By creating more metabolically efficient livestock animals, we create animals that are less harmful to the environment and climate change. We can decrease livestock impacts on climate change by selecting for animals that grow faster and grow larger. The less time to large size, the less time the animals produce a strain on the environment. The greater the efficiency ratio of input to output, the fewer resources and animals required for output. Rather than needing to feed and care for four chickens, a person can raise one chicken with the same meat output. This obesity selection approach requires less land and resource input as well as limiting greenhouse gas emissions compared to a lean animal approach, assuming meat consumption rates remain the same or will continue to increase globally (which data suggests will be the case, as shown in the previous figures). Therefore, the ethical dilemma is that obese animals appear to be a partial solution to feeding the meat demands of the world with climate change-limiting effects, yet the process itself may be playing a role in human obesity, leaving us vulnerable to serious diseases. We are trading one public health disaster for another.

This scenario also reveals an inherent tension within the One Health concept. The ideal for One Health emphasizes that pursuing actions that benefit humans, animals, and the environment is preferable. Though this ideal is strong and ought to be pursued, this scenario reveals that there will inevitably arise situations in which we must make value-based decisions that act more so in the health and well-being interests of one domain more so than another. While the ideal is that we optimize the health and well-being of all three domains, it might not always be possible to do so, and in such cases, competing ethical values will come into conflict with each other. It is therefore evident that the hologenome-livestock-obesity problem is one that holds potentially significant ethical implications.

Implications for research and ethics

This problem also vividly illustrates a case of radical uncertainty. Radical uncertainty is a phenomenon in which there is a considerable amount of ambiguity or a significant lack of clarity regarding the evidence for a situation or relationship.
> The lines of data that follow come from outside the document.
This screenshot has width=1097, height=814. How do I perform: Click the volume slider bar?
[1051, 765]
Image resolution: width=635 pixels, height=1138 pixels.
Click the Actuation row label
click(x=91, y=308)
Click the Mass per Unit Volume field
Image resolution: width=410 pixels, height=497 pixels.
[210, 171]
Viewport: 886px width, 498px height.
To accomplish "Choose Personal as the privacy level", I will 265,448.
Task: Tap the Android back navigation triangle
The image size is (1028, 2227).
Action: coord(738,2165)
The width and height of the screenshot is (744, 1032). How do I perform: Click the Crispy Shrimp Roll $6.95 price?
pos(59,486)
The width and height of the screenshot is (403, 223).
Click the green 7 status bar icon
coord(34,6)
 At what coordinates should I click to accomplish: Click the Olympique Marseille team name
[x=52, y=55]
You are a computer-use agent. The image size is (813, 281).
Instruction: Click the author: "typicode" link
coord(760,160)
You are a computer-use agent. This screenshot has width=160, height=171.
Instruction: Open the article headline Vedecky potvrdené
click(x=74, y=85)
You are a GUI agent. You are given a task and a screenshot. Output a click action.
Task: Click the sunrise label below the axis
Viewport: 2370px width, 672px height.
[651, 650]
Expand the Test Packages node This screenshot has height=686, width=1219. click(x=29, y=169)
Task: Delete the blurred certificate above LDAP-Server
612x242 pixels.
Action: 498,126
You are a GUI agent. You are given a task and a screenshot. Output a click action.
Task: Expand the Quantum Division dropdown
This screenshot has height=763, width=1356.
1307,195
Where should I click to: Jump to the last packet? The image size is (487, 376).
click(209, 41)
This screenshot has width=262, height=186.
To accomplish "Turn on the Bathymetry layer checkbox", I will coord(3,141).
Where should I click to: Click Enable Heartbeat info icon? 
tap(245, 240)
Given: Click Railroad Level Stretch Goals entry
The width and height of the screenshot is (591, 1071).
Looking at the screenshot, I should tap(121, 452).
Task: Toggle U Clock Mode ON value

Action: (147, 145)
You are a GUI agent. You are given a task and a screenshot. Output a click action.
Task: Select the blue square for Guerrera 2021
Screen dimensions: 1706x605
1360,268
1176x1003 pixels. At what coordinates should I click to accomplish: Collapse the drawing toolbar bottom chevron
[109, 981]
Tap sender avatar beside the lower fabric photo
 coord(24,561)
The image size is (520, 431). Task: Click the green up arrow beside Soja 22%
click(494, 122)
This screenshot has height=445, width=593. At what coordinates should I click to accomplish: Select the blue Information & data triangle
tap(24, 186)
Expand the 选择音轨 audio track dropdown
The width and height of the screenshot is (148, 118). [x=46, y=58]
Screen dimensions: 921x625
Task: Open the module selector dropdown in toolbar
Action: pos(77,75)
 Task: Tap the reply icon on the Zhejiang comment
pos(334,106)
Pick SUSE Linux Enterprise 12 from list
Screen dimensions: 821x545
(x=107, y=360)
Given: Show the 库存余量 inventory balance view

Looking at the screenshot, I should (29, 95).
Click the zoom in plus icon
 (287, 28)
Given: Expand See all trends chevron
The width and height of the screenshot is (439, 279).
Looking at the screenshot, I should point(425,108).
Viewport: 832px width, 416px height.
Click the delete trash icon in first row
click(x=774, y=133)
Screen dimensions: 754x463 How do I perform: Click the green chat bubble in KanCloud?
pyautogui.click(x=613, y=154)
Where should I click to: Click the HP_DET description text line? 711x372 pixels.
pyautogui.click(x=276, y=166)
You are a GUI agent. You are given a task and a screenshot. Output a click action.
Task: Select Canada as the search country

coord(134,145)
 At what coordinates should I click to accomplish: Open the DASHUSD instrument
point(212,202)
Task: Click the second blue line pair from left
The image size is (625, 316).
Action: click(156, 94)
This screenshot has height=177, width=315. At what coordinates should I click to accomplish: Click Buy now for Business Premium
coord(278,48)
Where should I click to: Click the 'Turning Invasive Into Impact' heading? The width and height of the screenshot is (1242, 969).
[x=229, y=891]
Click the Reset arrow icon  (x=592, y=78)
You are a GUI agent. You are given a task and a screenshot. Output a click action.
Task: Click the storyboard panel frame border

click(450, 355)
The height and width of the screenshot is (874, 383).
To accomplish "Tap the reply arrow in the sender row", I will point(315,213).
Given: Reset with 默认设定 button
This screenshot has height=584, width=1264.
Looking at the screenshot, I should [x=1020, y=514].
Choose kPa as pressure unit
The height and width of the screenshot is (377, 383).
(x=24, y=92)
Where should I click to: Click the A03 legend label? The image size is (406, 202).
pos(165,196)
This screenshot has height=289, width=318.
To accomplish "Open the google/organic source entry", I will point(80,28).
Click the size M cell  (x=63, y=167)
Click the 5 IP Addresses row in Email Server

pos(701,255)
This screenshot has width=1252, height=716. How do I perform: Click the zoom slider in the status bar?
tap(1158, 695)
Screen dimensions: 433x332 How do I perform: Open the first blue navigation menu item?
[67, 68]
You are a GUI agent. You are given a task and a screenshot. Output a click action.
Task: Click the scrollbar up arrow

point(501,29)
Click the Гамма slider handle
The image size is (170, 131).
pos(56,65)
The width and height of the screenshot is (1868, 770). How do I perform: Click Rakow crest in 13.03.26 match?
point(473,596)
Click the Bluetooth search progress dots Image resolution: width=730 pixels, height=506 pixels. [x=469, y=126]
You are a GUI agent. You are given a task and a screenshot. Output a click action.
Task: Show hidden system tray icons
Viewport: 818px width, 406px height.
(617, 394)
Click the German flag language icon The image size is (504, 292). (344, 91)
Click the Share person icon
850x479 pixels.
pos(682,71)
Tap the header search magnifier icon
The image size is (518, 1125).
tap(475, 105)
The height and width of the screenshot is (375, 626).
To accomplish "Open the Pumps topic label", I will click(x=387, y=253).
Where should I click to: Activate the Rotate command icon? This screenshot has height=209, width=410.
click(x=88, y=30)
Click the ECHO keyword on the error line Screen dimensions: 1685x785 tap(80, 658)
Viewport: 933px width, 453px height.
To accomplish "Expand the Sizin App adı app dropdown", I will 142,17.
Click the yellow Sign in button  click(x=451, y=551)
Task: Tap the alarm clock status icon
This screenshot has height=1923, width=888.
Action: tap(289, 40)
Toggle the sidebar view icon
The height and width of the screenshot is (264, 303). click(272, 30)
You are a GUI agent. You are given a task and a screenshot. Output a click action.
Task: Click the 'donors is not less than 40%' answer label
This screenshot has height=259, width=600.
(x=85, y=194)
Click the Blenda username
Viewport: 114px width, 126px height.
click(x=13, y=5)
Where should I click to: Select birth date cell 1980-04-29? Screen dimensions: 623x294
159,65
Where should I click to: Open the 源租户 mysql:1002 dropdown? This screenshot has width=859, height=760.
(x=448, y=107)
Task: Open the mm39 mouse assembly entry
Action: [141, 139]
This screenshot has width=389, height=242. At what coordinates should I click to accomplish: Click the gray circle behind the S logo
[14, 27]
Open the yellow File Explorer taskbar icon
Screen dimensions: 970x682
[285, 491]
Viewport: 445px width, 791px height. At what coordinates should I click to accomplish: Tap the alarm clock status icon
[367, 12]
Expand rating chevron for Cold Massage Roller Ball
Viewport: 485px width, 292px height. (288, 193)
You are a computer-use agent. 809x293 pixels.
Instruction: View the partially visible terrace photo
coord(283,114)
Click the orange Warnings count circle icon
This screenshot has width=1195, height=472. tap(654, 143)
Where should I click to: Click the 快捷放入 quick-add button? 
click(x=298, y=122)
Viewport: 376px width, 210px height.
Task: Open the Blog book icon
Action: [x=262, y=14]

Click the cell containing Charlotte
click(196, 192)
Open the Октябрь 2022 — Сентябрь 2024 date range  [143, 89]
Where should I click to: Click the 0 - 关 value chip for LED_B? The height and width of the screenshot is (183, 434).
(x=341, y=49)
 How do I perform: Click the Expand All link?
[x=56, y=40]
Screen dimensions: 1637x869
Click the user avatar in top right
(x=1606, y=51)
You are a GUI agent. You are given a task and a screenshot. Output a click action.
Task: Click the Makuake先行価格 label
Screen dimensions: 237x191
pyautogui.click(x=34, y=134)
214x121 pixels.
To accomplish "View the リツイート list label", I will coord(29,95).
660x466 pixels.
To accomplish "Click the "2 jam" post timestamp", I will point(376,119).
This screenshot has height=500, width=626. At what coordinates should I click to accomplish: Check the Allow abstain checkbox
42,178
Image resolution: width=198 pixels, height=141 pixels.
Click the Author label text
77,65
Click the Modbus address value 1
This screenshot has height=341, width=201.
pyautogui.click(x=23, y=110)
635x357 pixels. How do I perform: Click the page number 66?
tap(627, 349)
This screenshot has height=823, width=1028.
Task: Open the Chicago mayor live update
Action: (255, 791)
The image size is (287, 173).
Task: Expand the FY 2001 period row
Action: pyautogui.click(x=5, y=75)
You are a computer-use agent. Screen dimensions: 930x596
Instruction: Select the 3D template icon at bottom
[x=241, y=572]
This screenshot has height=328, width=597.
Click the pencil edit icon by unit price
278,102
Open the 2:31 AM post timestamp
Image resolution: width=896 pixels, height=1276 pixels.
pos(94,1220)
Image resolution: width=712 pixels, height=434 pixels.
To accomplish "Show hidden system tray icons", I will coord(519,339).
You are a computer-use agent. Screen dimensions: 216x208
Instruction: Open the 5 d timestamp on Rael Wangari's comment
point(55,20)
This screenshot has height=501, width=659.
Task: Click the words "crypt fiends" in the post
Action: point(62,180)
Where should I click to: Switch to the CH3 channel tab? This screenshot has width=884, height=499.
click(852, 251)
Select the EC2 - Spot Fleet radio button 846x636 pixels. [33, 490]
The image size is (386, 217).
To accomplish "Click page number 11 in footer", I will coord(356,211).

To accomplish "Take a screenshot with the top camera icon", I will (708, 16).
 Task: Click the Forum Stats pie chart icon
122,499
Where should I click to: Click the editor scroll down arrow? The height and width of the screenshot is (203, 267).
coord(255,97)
Yet, practically speaking, we must nevertheless decide how we ought to respond when presented with such evidence. Radically uncertain scenarios such as the one illustrated previously can drive our planning and focus for research endeavors. However, it is essential to appropriately weigh the level of threat that a scenario as radically uncertain as this presents. As such, there are two primary considerations in assessing the ethical threat level in cases of radical uncertainty: the strength of the evidence at hand and the potential magnitude of the issue.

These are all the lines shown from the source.